- **Problem to work on**
Reproduce word for word the part of the text on forcing someone into addiction treatment, starting at "Families can also" and ending at "community health settings.".

- **Extracted text**
-----

This is a minefield of opinion. But, yes, you can force someone into treatment. Whether they stay in treatment or remain clean and sober is another thing.
HOW PEOPLE GET TO TREATMENT
People are forced into treatment by the criminal and family court system all the time. There are special drug courts and outpatient programs that monitor clients over 18 months or so. There is also the 28 day stay at an inpatient if the courts so require.
There are also probation and parole requirements that must be met that can include half-way houses (or sober living environments) and monitored treatment compliance.
You have all seen tv programs like Intervention where families gather together to confront loved ones and offer them treatment or ultimatums. If all goes well the loved one enters inpatient rehab.
Employers will have EAP programs through medical insurance and require people to go through the programs or be terminated.
Many people enter treatment without the intention of participating, but to appease whoever is holding the purse strings or calling the shots on their level of comfort.
People may funnel into treatment through hospitals and institutions due to an acute health crisis that requires intense treatment in a controlled environment to stabilize.
Others will go to treatment seasonally to get away from the cold and damp of the streets.
Families can also be in denial about a loved one’s substance use or abuse. When confronted the natural defense is to deny everything. The family essentially turns the other way and pretends that there is no real problem or the loved one is ‘not that bad.’
This may hold for a period of time, but chances are that fate will intervene and the person will be forced into treatment.
A lot of people with substance abuse issues also have a mental health diagnosis, and vice versa.
Treating all conditions and symptoms concurrently leads to better outcomes. Integrated treatment programs are becoming common especially in community health settings.
ONCE IN TREATMENT
There are people who get into legal trouble just one time in their lives and turn it around. They are not keen to go to rehab, but they will comply with the courts and never do it again.
Others enter treatment with no intention of participating or staying clean. Once they go through detox and begin to feel better they become willing to do the work and make their lives better.
Inpatient rehab is typically 28 days, this is four short weeks to turn years, if not decades of substance use and associated biological, psychological and social damage around. Real recovery takes a lot longer than 28 days, but anything is a start.
Forcing someone into treatment could save their life. My opinion is to try your hardest to get your loved one into treatment. Being exposed to recovery and how it works can only be a positive thing.
Once in treatment people often discover that they do want to get clean and sober and build a better life. It is worth the effort.
People can straight up refuse to comply with any court order, intervention or offer of treatment. That is free will. The negative consequences will start to roll. People can fight consequences for a long, long time. Some end up in treatment, some never do.

-----

- **Information shown**
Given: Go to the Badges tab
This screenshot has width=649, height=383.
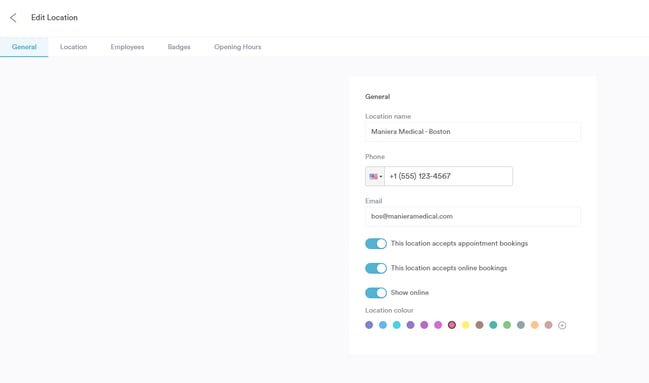Looking at the screenshot, I should [179, 47].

-----

- **Solution to this problem**
Families can also be in denial about a loved one’s substance use or abuse. When confronted the natural defense is to deny everything. The family essentially turns the other way and pretends that there is no real problem or the loved one is ‘not that bad.’
This may hold for a period of time, but chances are that fate will intervene and the person will be forced into treatment.
A lot of people with substance abuse issues also have a mental health diagnosis, and vice versa.
Treating all conditions and symptoms concurrently leads to better outcomes. Integrated treatment programs are becoming common especially in community health settings.